Black holes and their surroundings are the topic of the astrophysics research I do for a living, so I’ve wanted to talk about this since before I finished writing about Concord Dawn. Because I absolutely loved this scene. Accompanied by the marvelous music of Kevin Kiner, magnificent visuals depict a maelstrom of gas and dust that swirls around a number of bright, hotter spots where the black holes whose gravity dominates the entire region might be located, but they are left unseen. Indeed, the fun thing about these objects is how small and compact they are compared to their mass: the spherical event horizon of a black hole as heavy as our entire Sun would be a bit less than six kilometers wide. When the camera in the episode is pointed sideways, away from the accreting dust, blue streams of ionized gas can be seen coming out of the biggest hot spots. Some in-falling, disintegrating objects, probably asteroids disrupted by tidal forces, complete the picture. I liked it so much that I remarked at the time how, given its description in Legends sources, this could have been a great depiction of the Maw, the black hole cluster located near the Kessel Run.

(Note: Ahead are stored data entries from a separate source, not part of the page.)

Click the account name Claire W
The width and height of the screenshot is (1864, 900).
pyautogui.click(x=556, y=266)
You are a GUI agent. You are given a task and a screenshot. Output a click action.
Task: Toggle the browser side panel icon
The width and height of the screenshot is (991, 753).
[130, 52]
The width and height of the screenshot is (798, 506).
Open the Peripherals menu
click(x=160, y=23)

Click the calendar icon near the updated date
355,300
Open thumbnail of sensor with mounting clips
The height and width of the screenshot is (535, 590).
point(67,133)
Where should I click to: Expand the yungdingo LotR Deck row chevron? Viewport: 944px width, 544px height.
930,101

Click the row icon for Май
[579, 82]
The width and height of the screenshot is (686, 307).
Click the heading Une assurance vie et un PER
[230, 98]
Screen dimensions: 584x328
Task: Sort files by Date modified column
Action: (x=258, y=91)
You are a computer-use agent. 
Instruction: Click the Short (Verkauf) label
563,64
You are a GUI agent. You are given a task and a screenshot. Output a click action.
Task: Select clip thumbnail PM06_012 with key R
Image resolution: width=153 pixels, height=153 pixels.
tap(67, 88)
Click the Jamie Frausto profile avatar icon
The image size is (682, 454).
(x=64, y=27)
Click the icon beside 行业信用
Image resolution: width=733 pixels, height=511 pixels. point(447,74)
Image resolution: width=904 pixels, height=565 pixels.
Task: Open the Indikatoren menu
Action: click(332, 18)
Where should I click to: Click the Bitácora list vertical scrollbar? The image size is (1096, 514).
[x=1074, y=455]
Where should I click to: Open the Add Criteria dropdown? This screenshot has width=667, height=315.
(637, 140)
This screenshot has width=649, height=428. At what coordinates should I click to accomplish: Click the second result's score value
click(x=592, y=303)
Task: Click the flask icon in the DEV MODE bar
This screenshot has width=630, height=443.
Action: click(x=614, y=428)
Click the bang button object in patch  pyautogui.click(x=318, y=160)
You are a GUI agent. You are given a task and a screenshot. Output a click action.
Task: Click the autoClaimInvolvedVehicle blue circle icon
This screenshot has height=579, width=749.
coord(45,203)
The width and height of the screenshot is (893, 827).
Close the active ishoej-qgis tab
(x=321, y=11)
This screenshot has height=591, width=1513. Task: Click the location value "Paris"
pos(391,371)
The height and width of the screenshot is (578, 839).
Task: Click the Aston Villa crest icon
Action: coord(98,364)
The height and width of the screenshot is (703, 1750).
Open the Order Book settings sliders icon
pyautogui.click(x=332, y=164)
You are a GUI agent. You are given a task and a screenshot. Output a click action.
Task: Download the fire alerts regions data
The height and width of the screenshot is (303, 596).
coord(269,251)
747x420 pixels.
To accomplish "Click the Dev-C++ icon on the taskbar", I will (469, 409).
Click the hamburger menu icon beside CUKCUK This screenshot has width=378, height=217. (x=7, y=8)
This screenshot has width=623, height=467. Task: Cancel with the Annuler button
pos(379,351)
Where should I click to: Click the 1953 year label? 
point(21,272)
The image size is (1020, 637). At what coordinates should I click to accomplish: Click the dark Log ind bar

But there was more. Despite the term “black hole” appearing in concept art, Hera says “imploded star” instead. They probably changed it to make it sound more exotic, but in doing so they actually increased its accuracy! The explanation is as follows. Natural ways to end up with a cluster of black holes involve massive stars exploding as supernovae. Stars tend to form in clusters, and the heavier they are, the faster they burn their fuel and the shorter they live, so massive stars don’t get very far from each other before dying. And if some of these had more than twenty-five times the mass of the Sun, they could leave black holes behind as their cores collapse (or implode). However, the formation of those stars will also produce many more of lower masses. The ones with more than eight times the mass of the Sun will live a few million years longer and their cores will also implode, but this time creating neutron stars. You would also expect some of these in a cluster of black holes like this, and “imploded star” includes both.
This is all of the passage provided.